At 100 Minories the sheer depth and relatively recent date of the archaeological deposits has meant that some organic remains have survived on the site despite the upper levels not being waterlogged or fully anaerobic. Typically these are leather offcuts and parts of shoes, but we also recover fragments of cloth and wood.
We recently excavated a large rectangular pit dating from the early-mid 17th century containing over forty oak and pine timbers. The pit originally measured 4.5m by 6m east-west, and was 1.2m deep. The sides of the pit had been lined with oak planks, which would have been held in place by upright timber studs set into oak baseplates, themselves supported on oak timber chocks and staked in place. At some point the pit and its timber lining was extended to the south by 1.4m and a series of joists were lain on the pit floor. These probably carried a floor of pine planks, although none were found in situ.
At least two of the oak timbers had been reused: one baseplate had empty mortices from its original use on its underside, with new mortices cut into the upper side to take vertical studs that would retain the plank lining; whilst another timber had a long mortice with several peg holes from timber-framing. These pieces were definitely re-used and may have been of some age by the time they were converted for their secondary use. Most of the timbers however were sawn offcuts from the conversion of tree trunks to planks or squared beams: typically one side would be sawn flat, the other side retained the rounded shape of the natural edge of the tree trunk. Several timbers contained large knots and were of poor quality whilst a sawn wooden post-pad set in the centre of the pit is probably from the fork between two boughs on a tree. The timber appears to be mostly poor quality offcuts and wood that would have been available at little cost and may suggest the site was close to a timber yard or store.
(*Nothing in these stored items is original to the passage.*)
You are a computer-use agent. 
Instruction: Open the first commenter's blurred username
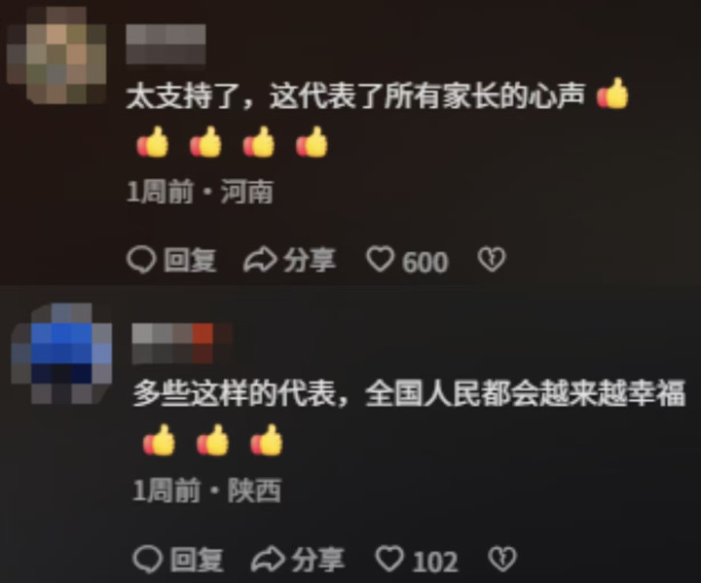coord(166,44)
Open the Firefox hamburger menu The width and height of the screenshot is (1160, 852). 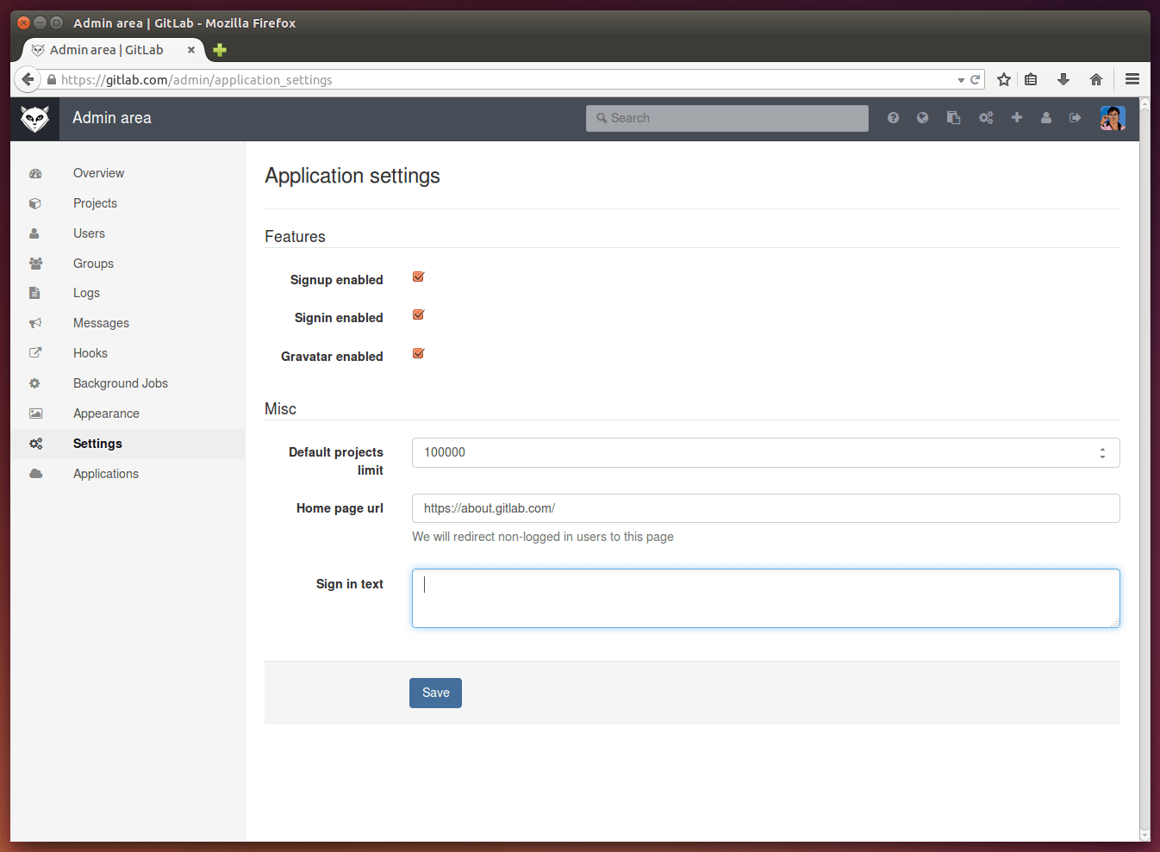[1132, 78]
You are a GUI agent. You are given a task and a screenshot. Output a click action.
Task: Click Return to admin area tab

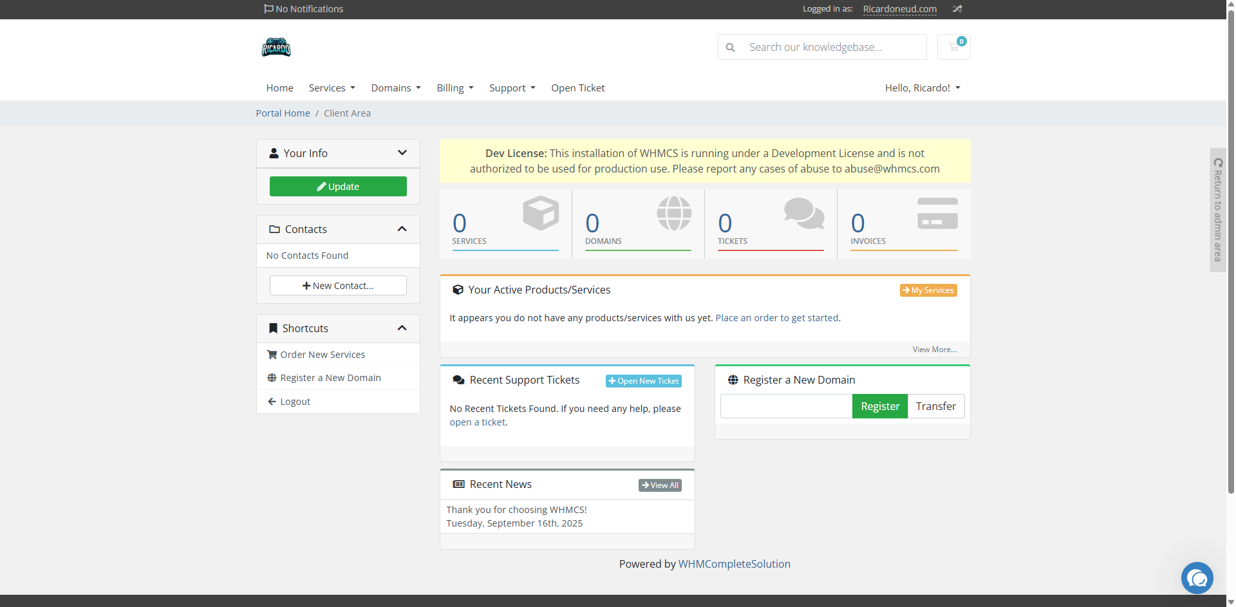pyautogui.click(x=1217, y=210)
Much of the timber lining had been robbed out when the pit went out of use, but several pine planks and a single oak upright had been left in the base of the pit, embedded within a deposit of compressed sawdust and wood chippings. This infilling also suggests an association with, or proximity to wood working, although the material may have just been dumped within a convenient empty pit.
There is no single obvious function for the structure: there is no evidence for any above-ground structure or building, or even paths or surfaces around the structure, so it is unlikely to be a cellar or basement; the timber lining is unlikely to have been water-tight and there was certainly no effort to line it with clay so it is unlikely to have held water or another liquid. Many timber tanks and structures have been found in London and are often interpreted as tanks or tanning pits, however this is unlikely for this example. The presence of sawdust and wood chippings, as well as the poor quality of the timbers might suggest it was within a timber yard, but the function is unclear: for example it is too shallow and wide for a sawpit.
Future work will concentrate on the recording and interpretation of the timbers, establishing their original use and function, and searching for parallels and possible functions for the structure.